▸ Task
Count how many lines in the records below contain the string "should", matching case exactly. Reply with the number only.

▸ Data supplied
⟨

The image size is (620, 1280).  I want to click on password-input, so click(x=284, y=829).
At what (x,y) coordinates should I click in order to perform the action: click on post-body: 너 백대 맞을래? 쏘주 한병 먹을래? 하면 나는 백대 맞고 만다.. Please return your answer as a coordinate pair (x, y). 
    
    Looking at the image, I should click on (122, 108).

⟩
⟨

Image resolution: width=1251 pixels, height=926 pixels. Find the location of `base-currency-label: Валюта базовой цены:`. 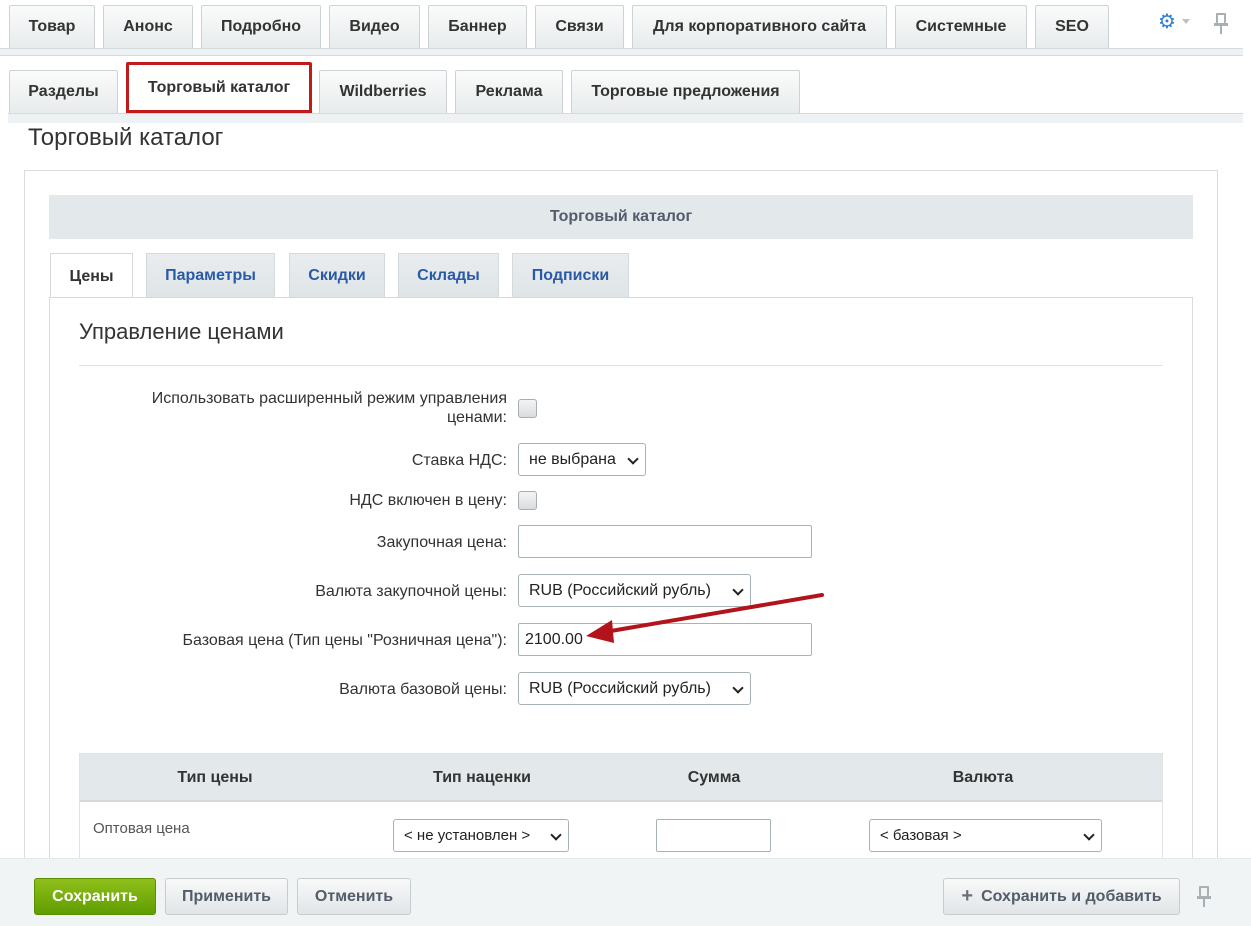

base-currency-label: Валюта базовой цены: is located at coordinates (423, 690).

⟩

▸ The answer
2